The article outlines the problem of finding meaningful units in electronic text documents and analyzes the main shortcomings of existing approaches of extracting knowledge from textual information. The article is devoted to the study of the peculiarities of the process of construction of logic and linguistic models of electronic text documents, in particular the description and research of the peculiarities of knowledge bases of the system of automated construction of logic and linguistic models of Ukrainian- language text documents. The author proposes a scheme of formalization of textual information based on the construction of a logic and linguistic model of an electronic text document. The first stage of construction is the formation of logical and linguistic models of natural language sentences, which uses a specially developed method of automated formation of logical and linguistic models. This method is based on parsing sentences of natural language, using words of natural language as a thesaurus database and using a database of rules to identify logical connections.
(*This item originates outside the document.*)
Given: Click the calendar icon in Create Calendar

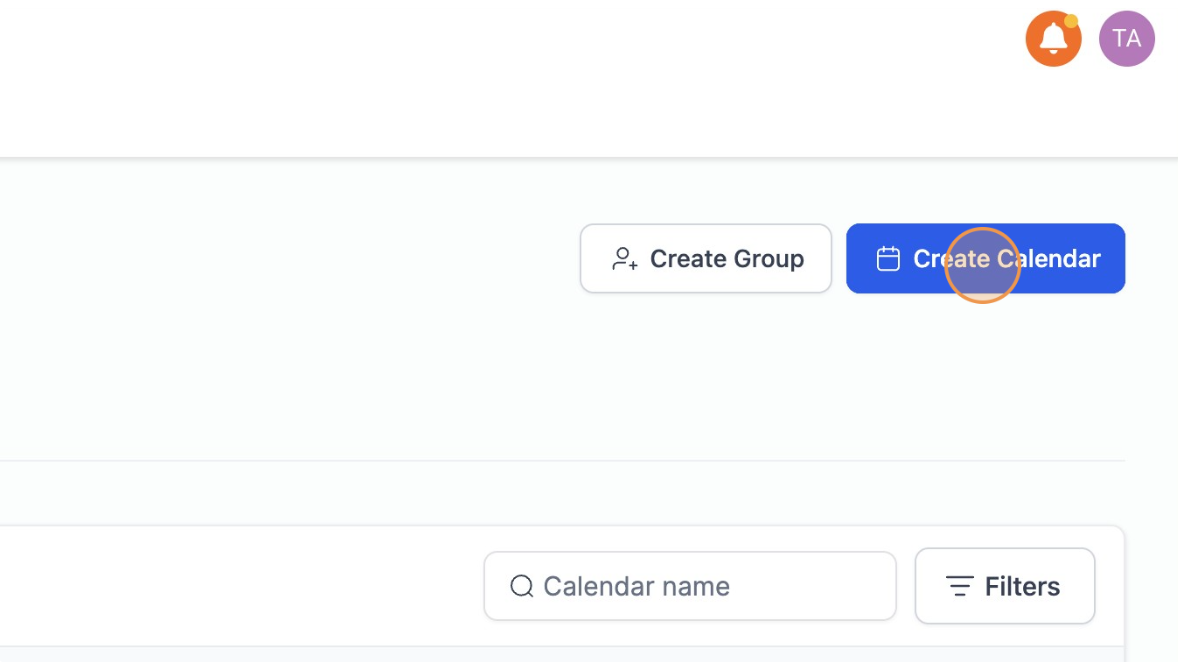Looking at the screenshot, I should (x=888, y=259).
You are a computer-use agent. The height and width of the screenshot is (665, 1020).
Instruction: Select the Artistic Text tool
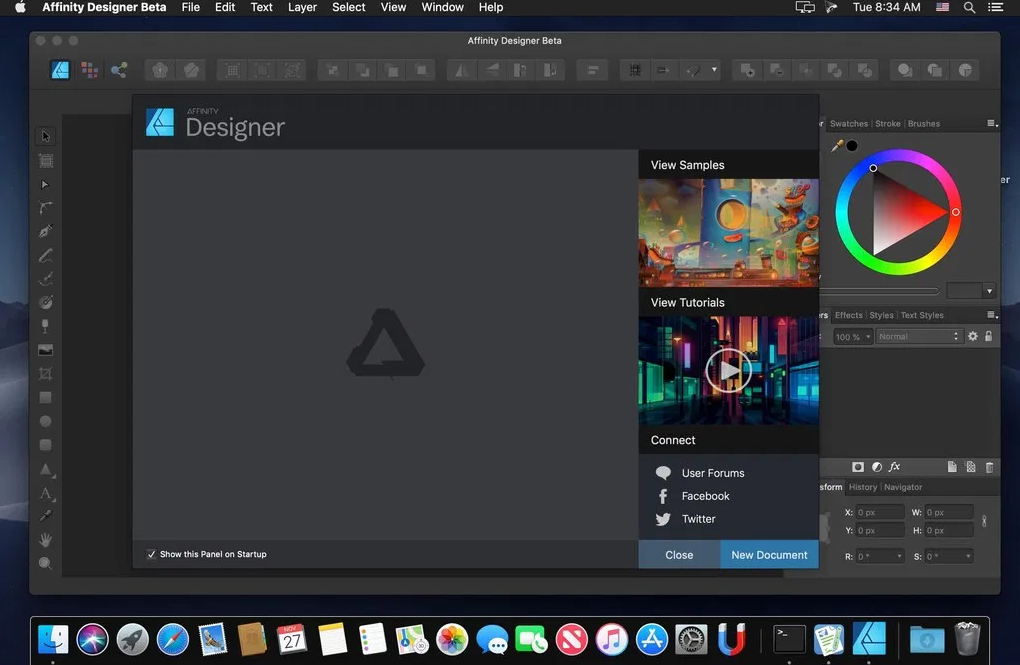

This in turn is made possible by the author’s developed knowledge base 1, which is used to determine the role of each word in an electronic text document and serves as a production model with formalized rules of the Ukrainian language for forming phrases that can form members of sentence of natural language. The knowledge base 2 was created by the author to find connections between sentences that are part of an electronic text document and is a set of productions that reflect the principles of synthesis of logic and linguistic models of sentences of natural language, ie the rules of combining and replacing structural components of logic and linguistic models of sentences of natural language. The knowledge base 3, used to build the linguistic component of the logic and linguistic model of a text document, is a set of productions that contains the rules of forming of transition networks to interpret the thematic progression of the text. The application of the developed formalized rules was demonstrated on specific text fragments. Applying the developed knowledge bases allows to trace the process of formation of logic and linguistic models of electronic text documents.